Updated: Jan 30
A marathon algae bloom that has already killed thousands of marine animals in Florida is now causing health problems for humans.
Fish are seen washed ashore the Sanibel causeway in Florida after dying in a red tide on August 1.
Respiratory irritation has been reported by people in six counties along Florida’s southwestern coast, said the Florida Fish and Wildlife Conservation Commission.
Algae blooms usually happen in the late summer or early fall and last around three to five months. But this current algae bloom — also known as a red tide — started in October and has stretched for more than nine months.
The phenomenon is clogging inlets and canals. On some beaches, it’s impossible to walk without tiptoeing around the carcasses of marine life. Conditions are so bad that the governor called an emergency order.
The bloom has killed fish, sea turtles, sea birds, a shark and multiple manatees.
Florida and Texas deal with red tides each year, but this one’s effects are unprecedented. It’s been more than a decade since the Gulf of Mexico has had bloom that lasted this long, said Florida Department of Environmental Protection officials.
About 100 miles of shoreline are affected by the red tide so far, and officials don’t know much about when it’s going to end.
“It’s hard to predict more than a few days out,” said Michelle Kerr, a spokeswoman for the Florida Fish and Wildlife Conservation Commission.
What a red tide does
A red tide, also known as a harmful algae bloom, is a fast-growing colony of microscopic algae that often turns the water red. The group of sea and freshwater plants produce toxins that can hurt — and sometimes kill — marine life, birds and people.
Red tides can also release toxins into the air that sometimes cause respiratory issues, eye irritation or asthma, the National Oceanic and Atmospheric Administration says.
Most algal blooms aren’t harmful. In fact, they’re actually helpful as a major energy source in the ocean’s food web.
Red tides have been reported in all US coastal states, and it’s possible they’ll start happening more often, NOAA says.
Because of their unpredictability, scientists are trying to figure out how to find and forecast where the blooms will form so people have time to prepare for a red tide and its effects.
How this compares to other red tides
Red tides are measured in several ways: how long they last, the water’s algae concentration and effects on wildlife are just a few, Kerr said.

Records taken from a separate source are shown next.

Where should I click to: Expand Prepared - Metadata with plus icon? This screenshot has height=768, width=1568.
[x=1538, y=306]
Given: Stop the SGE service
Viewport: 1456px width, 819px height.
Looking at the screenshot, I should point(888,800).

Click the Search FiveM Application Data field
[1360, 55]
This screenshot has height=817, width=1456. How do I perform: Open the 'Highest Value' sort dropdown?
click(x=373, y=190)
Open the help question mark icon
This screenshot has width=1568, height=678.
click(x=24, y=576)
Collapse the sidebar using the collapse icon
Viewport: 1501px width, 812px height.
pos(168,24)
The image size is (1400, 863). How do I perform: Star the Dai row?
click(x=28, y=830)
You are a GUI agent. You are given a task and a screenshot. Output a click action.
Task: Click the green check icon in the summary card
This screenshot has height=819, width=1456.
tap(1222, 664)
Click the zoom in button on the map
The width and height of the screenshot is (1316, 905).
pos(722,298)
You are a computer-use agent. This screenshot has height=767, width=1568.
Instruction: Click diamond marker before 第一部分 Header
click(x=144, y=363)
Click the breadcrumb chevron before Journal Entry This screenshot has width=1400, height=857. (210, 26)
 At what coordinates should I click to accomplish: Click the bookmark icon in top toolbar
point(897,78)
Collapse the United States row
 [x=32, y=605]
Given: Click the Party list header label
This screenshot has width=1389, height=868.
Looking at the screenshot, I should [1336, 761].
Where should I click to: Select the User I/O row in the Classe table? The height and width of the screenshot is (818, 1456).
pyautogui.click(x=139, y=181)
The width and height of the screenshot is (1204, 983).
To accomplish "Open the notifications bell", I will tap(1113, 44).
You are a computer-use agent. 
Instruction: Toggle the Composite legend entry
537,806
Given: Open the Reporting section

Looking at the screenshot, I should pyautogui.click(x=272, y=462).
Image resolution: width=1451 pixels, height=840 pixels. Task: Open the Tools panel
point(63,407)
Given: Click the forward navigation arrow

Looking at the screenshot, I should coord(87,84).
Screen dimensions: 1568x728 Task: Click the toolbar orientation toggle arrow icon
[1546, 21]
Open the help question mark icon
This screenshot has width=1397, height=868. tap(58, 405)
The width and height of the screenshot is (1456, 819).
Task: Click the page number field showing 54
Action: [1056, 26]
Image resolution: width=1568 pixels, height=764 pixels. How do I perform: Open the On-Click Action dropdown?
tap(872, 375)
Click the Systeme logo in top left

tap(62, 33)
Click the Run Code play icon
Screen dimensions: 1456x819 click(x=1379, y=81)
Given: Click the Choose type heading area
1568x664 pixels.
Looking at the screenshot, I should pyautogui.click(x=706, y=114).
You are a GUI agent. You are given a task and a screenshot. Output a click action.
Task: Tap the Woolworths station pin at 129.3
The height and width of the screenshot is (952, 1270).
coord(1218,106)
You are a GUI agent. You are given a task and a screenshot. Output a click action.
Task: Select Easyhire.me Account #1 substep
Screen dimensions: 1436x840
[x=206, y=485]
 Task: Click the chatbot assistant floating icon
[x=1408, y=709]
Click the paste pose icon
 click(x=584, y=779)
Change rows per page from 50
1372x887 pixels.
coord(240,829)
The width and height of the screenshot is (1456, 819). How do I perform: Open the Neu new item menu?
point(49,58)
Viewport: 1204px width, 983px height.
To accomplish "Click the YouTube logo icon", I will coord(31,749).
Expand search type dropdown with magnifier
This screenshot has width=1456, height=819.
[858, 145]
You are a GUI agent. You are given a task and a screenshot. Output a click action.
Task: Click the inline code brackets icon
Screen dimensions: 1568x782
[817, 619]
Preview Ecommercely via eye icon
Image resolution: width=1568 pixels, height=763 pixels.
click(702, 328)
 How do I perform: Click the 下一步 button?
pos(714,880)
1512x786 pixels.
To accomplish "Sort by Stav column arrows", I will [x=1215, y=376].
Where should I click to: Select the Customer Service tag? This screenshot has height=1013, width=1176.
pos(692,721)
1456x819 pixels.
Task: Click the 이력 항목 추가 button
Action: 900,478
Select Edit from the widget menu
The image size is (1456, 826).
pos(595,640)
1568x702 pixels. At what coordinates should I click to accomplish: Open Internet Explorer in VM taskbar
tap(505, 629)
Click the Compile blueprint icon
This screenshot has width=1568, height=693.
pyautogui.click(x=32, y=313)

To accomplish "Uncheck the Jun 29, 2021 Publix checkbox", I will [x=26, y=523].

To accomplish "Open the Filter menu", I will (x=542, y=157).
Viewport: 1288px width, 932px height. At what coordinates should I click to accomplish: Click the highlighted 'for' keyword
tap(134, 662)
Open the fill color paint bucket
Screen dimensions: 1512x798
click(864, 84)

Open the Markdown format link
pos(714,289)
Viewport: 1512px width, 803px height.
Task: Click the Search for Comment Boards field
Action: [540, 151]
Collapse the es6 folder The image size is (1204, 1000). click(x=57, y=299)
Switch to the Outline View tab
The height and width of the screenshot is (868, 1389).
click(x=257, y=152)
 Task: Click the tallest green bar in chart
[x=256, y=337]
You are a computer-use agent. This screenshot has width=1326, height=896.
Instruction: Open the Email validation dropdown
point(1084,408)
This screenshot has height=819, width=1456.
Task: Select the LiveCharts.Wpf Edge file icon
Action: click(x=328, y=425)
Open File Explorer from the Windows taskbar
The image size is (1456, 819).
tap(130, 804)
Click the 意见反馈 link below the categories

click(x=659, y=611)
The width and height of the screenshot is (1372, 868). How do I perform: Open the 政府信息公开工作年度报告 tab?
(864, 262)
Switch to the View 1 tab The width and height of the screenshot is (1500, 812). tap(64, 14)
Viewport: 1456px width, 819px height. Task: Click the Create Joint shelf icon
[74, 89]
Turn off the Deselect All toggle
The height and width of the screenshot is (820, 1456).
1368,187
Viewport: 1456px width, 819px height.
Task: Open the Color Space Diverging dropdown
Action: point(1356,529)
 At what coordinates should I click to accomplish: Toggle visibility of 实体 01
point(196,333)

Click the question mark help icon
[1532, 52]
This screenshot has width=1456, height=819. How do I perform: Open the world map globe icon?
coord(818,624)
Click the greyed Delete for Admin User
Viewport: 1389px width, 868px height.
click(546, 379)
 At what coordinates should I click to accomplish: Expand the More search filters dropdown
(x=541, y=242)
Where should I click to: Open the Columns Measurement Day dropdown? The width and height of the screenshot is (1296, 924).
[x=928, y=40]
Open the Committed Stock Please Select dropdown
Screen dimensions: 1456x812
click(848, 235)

This harmful bloom has killed more and lasted longer than many have in the past. It’s the longest one on record since 2006, Kerr said, the year after Hurricane Katrina rocked Florida.
It’s possible that Hurricane Irma had something to do with the latest red tide. When the hurricane hit the area in September, its heavy winds took nutrients and dropped them in coastal waters. Those nutrients are huge helpers in getting algae to grow, NASA says.